## TASK BRIEF
Look through the data that follows and work out how many lines contain the string "Insert". Nothing but that number should be given.

+++ EXCERPTED DATA +++

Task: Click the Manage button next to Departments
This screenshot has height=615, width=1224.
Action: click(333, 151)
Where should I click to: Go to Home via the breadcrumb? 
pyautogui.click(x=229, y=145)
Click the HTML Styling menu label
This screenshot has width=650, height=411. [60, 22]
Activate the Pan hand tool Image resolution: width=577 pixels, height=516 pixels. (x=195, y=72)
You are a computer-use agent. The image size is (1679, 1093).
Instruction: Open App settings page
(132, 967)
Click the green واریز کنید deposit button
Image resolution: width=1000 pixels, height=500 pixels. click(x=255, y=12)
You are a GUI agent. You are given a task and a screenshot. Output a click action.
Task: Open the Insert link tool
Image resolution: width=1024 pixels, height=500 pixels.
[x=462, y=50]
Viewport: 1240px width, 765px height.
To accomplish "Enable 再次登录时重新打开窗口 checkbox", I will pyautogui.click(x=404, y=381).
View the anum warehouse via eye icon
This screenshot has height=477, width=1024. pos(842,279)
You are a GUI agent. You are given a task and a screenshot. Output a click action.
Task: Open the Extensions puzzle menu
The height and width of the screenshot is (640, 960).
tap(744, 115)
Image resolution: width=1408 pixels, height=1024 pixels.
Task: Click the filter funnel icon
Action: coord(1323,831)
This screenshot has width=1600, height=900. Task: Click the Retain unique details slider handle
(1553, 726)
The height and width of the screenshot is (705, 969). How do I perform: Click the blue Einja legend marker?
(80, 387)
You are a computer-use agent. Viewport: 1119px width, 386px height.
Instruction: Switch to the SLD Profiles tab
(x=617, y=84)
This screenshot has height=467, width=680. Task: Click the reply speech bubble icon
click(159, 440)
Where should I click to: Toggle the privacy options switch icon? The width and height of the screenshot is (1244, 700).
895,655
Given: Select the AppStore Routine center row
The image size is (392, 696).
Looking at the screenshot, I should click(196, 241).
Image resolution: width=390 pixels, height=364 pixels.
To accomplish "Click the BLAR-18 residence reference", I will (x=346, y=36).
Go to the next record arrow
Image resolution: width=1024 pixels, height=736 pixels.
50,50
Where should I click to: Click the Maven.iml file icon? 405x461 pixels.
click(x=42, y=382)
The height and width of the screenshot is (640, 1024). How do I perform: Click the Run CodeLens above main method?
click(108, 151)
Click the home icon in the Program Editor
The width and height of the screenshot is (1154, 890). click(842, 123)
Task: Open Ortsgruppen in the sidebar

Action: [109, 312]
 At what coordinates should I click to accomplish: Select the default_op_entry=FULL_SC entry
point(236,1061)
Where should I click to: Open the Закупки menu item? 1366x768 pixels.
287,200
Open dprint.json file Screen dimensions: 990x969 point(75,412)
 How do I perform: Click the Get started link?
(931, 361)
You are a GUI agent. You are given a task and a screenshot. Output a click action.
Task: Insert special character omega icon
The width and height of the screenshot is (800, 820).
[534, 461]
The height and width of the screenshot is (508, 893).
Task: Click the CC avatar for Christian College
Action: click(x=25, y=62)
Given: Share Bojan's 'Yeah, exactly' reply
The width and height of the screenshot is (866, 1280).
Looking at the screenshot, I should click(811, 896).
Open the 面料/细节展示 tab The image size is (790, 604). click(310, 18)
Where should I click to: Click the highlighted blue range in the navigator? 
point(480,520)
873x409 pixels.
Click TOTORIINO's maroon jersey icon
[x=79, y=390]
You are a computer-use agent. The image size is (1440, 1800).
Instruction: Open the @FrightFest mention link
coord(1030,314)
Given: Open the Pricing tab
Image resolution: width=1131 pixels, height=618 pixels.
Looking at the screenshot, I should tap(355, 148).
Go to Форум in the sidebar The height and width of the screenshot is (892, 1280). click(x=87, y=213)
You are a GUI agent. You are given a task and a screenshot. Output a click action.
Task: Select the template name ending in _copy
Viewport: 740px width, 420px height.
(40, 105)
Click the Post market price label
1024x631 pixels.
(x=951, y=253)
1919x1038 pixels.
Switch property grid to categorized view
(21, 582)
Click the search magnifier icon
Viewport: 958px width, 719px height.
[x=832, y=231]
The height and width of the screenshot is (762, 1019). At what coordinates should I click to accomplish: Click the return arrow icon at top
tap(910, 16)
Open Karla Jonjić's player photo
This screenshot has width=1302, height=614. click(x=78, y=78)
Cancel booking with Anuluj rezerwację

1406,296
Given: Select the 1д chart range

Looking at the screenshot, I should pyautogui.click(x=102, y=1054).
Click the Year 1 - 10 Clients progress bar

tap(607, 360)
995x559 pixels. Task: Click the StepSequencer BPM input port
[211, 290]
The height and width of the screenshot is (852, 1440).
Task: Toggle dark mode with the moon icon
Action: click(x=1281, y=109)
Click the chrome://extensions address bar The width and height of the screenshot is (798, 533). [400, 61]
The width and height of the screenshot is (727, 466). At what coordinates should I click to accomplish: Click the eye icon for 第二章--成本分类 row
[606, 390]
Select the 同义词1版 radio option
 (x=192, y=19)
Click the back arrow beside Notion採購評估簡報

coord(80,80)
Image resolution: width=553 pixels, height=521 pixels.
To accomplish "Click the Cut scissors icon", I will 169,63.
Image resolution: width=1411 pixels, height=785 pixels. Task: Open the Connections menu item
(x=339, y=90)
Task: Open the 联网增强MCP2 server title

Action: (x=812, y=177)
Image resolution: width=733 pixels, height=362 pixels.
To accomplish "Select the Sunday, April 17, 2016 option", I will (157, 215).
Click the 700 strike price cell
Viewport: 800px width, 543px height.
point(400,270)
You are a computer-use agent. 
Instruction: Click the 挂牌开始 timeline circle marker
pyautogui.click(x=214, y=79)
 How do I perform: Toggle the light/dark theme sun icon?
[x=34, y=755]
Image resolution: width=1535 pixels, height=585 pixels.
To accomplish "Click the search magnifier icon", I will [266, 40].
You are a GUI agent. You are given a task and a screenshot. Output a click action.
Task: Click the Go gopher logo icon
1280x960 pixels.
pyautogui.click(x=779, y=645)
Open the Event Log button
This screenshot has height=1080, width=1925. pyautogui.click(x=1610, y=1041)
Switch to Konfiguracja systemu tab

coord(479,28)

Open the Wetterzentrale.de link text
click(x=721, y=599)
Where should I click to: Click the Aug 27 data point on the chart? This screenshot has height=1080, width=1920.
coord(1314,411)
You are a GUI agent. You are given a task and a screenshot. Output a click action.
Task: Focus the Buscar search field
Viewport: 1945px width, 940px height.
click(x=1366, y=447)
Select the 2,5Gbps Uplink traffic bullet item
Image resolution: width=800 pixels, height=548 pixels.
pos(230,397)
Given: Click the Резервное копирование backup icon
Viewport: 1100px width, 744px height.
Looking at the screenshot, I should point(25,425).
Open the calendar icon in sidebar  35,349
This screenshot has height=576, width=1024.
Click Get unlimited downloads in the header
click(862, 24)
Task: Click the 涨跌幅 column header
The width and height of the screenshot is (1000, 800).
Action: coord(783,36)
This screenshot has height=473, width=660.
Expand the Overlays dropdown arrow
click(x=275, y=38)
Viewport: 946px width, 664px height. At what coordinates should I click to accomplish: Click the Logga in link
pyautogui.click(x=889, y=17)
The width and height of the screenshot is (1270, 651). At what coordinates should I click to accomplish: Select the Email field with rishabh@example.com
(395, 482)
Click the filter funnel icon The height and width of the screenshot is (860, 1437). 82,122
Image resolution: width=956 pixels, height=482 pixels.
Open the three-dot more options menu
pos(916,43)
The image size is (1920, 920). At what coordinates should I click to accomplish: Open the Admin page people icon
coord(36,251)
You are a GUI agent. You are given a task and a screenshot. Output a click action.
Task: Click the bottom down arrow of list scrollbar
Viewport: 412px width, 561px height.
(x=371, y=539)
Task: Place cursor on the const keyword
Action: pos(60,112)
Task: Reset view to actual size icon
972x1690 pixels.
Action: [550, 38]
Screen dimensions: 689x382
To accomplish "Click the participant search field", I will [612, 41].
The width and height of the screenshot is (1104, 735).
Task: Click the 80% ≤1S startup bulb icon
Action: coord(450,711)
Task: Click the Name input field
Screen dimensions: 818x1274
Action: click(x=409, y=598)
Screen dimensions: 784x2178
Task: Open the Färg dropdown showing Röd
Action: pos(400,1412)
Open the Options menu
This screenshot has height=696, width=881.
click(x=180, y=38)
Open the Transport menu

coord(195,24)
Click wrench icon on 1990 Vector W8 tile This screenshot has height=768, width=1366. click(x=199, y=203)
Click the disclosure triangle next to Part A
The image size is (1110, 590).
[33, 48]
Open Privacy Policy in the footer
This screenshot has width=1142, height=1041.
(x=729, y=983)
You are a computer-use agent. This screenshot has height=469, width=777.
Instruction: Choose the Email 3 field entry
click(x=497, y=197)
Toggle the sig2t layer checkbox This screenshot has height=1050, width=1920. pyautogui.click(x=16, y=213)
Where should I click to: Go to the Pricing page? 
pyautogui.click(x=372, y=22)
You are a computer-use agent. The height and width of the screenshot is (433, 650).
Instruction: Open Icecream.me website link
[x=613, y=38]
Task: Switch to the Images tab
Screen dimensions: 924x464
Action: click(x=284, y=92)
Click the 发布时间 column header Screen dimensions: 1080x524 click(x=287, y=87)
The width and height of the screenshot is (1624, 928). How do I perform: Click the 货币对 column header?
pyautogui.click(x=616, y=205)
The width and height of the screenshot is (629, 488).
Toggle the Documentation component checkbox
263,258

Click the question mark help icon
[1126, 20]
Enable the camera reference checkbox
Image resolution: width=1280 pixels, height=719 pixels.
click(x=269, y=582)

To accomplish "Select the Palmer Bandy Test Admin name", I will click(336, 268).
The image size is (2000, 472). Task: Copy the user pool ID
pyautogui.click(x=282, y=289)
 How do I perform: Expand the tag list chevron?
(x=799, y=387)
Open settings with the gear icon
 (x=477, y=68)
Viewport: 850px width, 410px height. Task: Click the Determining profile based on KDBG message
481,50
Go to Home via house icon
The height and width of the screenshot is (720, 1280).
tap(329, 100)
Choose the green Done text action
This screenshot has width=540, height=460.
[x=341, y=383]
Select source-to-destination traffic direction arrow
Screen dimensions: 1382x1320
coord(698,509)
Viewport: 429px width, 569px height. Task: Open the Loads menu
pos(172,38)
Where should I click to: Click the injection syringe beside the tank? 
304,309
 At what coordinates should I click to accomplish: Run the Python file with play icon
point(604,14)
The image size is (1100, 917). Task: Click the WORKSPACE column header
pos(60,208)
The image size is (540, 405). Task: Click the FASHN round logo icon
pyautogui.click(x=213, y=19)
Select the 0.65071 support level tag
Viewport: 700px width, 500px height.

+++

## ANSWER
2